- Aim of the exercise: Below is a block of entries; repeat exactly the lines starting at the line that contains "This screenshot has height=509, width=610." and ending at the line that contains "Task: Open the 文件 menu", both included.

★ ★ ★

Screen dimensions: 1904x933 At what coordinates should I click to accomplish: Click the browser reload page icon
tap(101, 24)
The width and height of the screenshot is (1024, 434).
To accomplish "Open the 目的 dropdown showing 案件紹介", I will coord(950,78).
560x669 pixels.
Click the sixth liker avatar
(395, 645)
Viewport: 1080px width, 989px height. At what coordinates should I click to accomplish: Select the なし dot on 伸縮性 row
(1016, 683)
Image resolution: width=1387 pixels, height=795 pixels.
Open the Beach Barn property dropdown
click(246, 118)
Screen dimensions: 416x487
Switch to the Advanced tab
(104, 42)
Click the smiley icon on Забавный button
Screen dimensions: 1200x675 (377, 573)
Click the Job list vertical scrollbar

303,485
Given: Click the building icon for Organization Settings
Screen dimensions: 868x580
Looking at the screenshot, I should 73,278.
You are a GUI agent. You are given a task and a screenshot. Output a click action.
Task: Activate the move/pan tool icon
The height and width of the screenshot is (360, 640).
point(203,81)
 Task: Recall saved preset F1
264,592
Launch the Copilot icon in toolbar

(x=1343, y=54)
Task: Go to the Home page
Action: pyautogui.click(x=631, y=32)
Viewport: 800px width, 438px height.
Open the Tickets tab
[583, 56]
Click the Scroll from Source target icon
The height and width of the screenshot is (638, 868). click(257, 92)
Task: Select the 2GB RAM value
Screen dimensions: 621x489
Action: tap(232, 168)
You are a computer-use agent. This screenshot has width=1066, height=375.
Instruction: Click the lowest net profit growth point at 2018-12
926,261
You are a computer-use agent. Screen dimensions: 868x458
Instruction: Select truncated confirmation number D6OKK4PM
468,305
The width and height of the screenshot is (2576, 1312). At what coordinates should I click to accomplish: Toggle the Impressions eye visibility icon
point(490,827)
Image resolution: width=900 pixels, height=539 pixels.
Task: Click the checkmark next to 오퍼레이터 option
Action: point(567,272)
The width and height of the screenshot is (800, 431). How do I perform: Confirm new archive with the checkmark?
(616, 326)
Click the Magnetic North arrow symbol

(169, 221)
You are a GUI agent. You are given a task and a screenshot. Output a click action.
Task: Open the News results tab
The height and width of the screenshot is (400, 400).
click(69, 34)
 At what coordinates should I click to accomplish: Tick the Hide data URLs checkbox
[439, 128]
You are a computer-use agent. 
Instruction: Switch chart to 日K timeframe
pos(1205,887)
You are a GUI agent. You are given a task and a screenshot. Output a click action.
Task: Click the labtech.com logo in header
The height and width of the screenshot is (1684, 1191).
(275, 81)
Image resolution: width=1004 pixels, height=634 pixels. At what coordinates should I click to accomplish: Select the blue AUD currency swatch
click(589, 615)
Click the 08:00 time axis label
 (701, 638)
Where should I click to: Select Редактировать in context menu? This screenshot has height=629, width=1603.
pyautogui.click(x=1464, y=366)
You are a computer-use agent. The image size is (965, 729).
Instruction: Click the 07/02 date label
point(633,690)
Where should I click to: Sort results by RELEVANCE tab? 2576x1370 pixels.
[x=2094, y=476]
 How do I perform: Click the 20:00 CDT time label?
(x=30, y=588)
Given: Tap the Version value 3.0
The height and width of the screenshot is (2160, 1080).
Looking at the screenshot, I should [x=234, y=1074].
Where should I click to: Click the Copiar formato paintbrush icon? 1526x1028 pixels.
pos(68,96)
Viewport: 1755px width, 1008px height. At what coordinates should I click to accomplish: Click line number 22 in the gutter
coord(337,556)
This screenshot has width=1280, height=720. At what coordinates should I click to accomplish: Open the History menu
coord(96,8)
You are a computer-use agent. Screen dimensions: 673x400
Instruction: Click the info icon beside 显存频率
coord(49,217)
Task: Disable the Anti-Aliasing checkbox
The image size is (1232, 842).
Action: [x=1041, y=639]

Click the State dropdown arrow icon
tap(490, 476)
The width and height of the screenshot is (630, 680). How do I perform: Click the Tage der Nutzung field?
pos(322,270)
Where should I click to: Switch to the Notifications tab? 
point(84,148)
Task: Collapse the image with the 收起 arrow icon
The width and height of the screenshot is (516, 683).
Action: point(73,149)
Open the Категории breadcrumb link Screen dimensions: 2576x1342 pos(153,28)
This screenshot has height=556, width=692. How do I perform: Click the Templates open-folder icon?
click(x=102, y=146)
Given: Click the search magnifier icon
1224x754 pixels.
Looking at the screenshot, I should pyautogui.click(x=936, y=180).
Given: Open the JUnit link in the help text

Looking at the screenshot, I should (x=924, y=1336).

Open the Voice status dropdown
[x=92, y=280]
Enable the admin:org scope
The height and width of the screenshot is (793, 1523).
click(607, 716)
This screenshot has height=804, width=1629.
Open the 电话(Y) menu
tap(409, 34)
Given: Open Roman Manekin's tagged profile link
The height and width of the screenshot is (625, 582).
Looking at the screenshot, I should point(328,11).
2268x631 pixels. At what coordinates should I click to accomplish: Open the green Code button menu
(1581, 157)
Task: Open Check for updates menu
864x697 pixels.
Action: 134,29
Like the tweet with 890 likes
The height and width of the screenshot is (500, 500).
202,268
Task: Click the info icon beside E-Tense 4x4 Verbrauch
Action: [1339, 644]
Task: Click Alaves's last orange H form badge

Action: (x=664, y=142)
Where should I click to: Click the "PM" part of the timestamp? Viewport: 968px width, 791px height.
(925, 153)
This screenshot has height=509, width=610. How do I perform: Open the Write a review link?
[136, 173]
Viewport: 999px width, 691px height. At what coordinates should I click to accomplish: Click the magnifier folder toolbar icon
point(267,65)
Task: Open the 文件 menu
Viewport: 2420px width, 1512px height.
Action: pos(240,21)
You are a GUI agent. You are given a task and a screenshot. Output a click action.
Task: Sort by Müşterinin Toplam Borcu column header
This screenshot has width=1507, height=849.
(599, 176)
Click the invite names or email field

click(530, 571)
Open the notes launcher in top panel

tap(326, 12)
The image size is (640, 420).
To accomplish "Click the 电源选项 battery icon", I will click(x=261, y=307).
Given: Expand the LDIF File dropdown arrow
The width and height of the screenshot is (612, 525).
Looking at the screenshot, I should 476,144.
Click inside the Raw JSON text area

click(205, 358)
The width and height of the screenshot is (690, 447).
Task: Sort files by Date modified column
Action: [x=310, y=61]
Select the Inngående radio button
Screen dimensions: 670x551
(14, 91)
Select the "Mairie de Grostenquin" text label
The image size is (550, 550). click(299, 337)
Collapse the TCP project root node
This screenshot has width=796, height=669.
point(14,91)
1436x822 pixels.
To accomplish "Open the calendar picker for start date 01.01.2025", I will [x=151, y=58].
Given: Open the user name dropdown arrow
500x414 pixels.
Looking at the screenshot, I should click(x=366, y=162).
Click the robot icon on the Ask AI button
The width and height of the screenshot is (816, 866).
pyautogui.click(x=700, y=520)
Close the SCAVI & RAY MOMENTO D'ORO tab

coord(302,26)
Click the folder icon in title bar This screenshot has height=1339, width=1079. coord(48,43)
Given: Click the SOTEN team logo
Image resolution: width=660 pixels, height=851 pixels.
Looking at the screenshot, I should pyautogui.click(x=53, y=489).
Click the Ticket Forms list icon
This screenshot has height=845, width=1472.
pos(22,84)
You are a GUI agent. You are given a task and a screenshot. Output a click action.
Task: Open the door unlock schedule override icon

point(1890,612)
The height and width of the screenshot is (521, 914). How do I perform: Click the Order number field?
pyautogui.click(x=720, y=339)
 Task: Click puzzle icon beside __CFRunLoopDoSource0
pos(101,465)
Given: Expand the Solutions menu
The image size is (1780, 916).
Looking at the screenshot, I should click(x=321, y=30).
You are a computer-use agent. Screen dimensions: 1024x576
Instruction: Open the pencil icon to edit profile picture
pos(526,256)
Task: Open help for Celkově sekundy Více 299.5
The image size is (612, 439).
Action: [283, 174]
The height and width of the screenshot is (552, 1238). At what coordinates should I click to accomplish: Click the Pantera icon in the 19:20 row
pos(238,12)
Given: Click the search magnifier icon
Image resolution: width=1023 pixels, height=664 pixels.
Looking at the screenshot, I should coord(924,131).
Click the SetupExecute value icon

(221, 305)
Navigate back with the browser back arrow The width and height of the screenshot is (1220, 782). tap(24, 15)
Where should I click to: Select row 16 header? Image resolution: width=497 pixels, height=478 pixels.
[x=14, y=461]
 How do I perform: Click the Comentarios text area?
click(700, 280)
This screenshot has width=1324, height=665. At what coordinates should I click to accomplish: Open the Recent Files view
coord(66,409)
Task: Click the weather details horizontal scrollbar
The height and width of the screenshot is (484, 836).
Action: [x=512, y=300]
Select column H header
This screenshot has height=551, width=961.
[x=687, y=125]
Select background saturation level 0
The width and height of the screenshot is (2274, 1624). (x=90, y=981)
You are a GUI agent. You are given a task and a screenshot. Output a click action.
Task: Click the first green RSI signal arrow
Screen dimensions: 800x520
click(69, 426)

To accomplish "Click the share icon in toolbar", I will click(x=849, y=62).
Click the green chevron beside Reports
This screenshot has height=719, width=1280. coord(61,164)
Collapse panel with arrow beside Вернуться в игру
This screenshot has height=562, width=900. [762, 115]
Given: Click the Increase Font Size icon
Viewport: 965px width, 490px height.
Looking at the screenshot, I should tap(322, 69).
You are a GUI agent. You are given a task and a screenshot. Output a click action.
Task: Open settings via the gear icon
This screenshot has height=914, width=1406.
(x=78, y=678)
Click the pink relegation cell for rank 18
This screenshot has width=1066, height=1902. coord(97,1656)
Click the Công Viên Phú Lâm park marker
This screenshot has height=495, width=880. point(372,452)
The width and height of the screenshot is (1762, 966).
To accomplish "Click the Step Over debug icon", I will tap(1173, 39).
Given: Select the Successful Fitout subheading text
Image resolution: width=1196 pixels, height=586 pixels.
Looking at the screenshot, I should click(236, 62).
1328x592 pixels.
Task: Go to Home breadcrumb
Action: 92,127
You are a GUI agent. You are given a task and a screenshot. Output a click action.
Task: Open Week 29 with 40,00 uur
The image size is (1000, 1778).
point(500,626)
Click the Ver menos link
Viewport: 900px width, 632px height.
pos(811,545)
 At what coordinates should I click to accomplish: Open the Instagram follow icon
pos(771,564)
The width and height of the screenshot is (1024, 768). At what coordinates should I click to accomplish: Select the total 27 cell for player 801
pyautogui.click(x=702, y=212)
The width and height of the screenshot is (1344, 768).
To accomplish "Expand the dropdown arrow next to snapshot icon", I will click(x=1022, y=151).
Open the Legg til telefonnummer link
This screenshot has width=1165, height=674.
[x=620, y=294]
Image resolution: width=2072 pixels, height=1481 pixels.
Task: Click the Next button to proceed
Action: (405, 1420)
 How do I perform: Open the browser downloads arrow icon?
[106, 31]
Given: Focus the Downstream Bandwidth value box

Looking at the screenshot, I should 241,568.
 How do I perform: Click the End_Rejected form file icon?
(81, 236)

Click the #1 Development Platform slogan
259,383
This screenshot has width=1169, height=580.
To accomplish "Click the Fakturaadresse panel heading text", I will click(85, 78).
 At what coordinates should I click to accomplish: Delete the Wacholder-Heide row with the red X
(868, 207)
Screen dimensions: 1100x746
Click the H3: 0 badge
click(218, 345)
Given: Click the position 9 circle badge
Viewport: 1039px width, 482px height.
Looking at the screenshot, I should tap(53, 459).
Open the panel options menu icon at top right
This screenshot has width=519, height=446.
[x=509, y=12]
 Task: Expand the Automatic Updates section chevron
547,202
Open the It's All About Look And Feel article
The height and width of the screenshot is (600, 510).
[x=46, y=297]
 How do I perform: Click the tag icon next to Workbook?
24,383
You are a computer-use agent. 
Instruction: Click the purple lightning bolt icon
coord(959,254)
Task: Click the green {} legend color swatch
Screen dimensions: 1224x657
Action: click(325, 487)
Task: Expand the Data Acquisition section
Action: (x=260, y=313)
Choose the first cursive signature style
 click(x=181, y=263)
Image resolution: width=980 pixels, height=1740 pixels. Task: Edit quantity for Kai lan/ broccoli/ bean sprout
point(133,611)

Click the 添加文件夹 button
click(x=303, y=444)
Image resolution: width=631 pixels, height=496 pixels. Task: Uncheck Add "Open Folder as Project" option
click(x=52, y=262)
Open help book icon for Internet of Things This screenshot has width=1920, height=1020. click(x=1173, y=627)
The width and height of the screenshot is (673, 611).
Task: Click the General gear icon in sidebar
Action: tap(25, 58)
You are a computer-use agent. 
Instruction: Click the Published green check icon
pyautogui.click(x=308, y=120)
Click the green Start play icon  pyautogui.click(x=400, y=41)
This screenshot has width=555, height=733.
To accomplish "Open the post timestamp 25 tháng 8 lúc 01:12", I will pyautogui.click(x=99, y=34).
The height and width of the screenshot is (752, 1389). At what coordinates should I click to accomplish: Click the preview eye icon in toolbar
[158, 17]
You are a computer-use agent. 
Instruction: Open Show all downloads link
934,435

★ ★ ★

- Solution to the exercise:
This screenshot has height=509, width=610. How do I perform: Open the Write a review link?
[136, 173]
Viewport: 999px width, 691px height. At what coordinates should I click to accomplish: Click the magnifier folder toolbar icon
point(267,65)
Task: Open the 文件 menu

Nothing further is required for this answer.